This answer will address improving performance without using concurrency.
The way you structured your search you are looking for 13 million unique things in each sentence. You said it takes 3-5 minutes for each sentence and that the word lengths in concepts
range from one to ten.
I think you can improve the search time by making a set of concepts
(either initially when constructed or from your list) then splitting each sentence into strings of one to ten (consecutive) words and testing for membership in the set.

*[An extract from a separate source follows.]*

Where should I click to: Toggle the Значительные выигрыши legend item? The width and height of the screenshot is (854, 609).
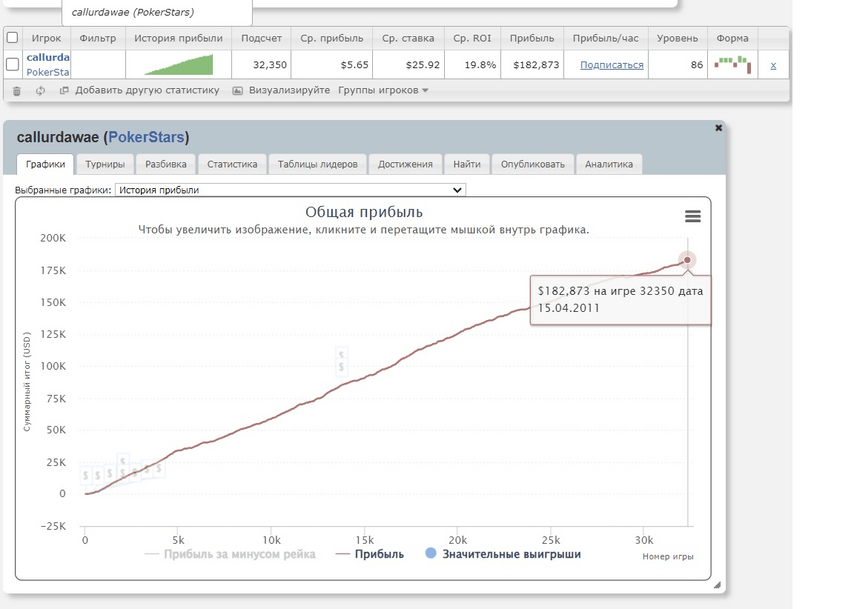pyautogui.click(x=503, y=554)
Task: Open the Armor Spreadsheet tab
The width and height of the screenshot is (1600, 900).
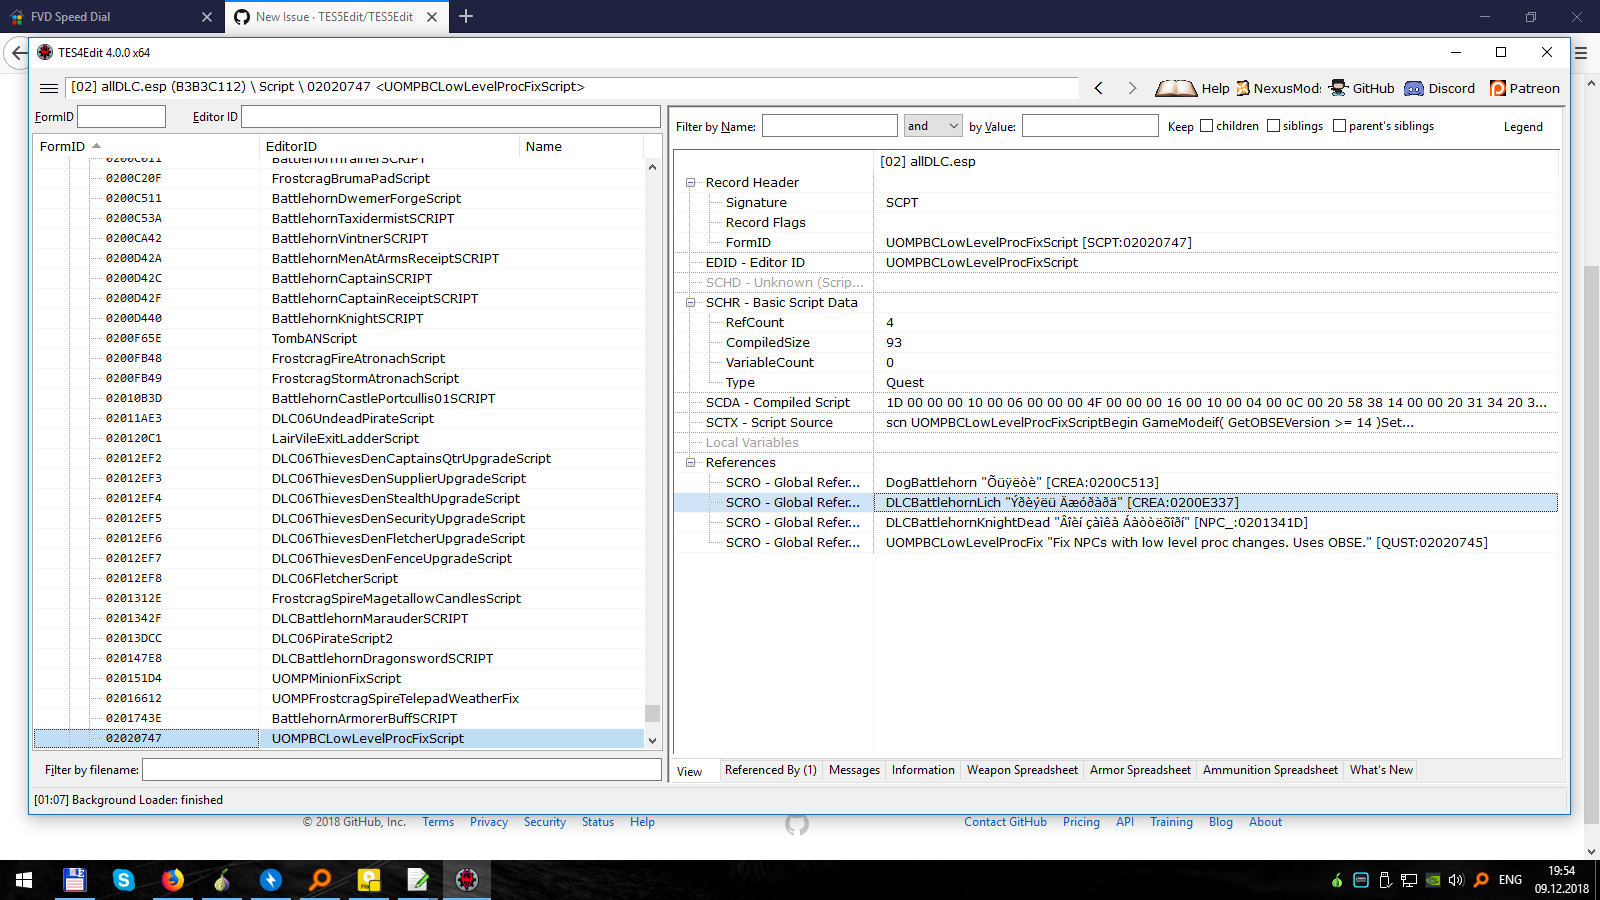Action: (x=1139, y=770)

Example of a sentence split into 4 word strings:
'data mining is the process of discovering patterns in large data sets involving methods at the intersection of machine learning statistics and database systems'
# becomes
[('data', 'mining', 'is', 'the'),
('mining', 'is', 'the', 'process'),
('is', 'the', 'process', 'of'),
('the', 'process', 'of', 'discovering'),
('process', 'of', 'discovering', 'patterns'),
('of', 'discovering', 'patterns', 'in'),
('discovering', 'patterns', 'in', 'large'),
('patterns', 'in', 'large', 'data'),
('in', 'large', 'data', 'sets'),
('large', 'data', 'sets', 'involving'),
('data', 'sets', 'involving', 'methods'),
('sets', 'involving', 'methods', 'at'),
('involving', 'methods', 'at', 'the'),
('methods', 'at', 'the', 'intersection'),
('at', 'the', 'intersection', 'of'),
('the', 'intersection', 'of', 'machine'),
('intersection', 'of', 'machine', 'learning'),
('of', 'machine', 'learning', 'statistics'),
('machine', 'learning', 'statistics', 'and'),
('learning', 'statistics', 'and', 'database'),
('statistics', 'and', 'database', 'systems')]
Process:
concepts = set(concepts)
sentence = sentence.split()
#one word
for meme in sentence:
if meme in concepts:
#keep it
#two words
for meme in zip(sentence,sentence[1:]):
if ' '.join(meme) in concepts:
#keep it
#three words
for meme in zip(sentence,sentence[1:],sentence[2:]):
if ' '.join(meme) in concepts:
#keep it
Adapting an itertools recipe (pairwise) you can automate that process of making n-word strings from a sentence:
from itertools import tee
def nwise(iterable, n=2):
"s -> (s0,s1), (s1,s2), (s2, s3), ... for n=2"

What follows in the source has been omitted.